Your task: Set down each entry below exactly as written, keeping the pictures out.

The data:

BEGIN

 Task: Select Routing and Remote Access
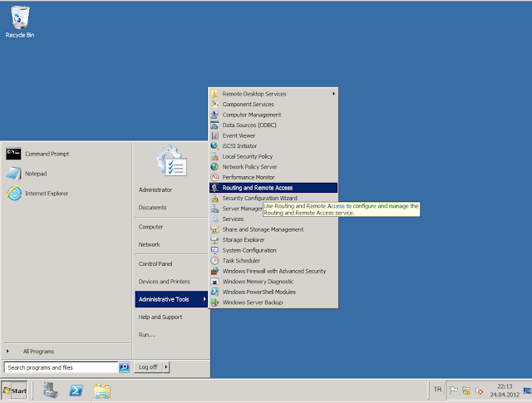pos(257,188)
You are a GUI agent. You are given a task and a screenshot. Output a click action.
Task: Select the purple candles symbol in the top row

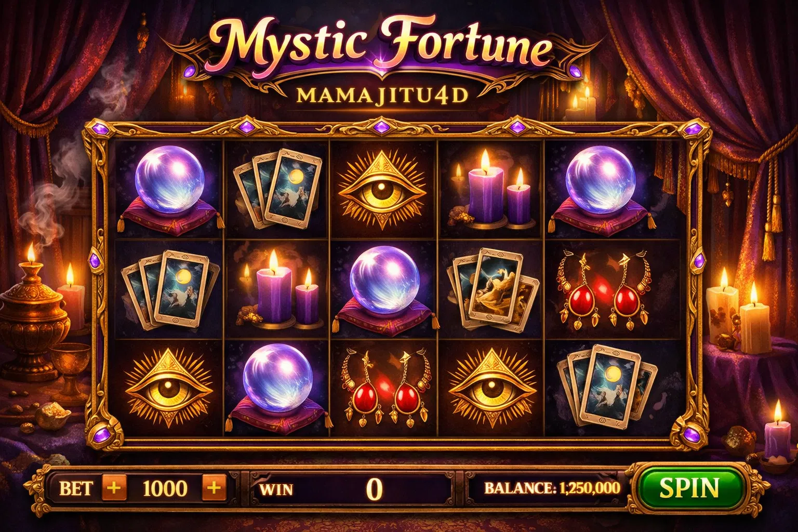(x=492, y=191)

END

Task response:
 Task: Select Routing and Remote Access
pos(257,188)
You are a GUI agent. You are given a task and a screenshot. Output a click action.
Task: Select the purple candles symbol in the top row

(x=492, y=191)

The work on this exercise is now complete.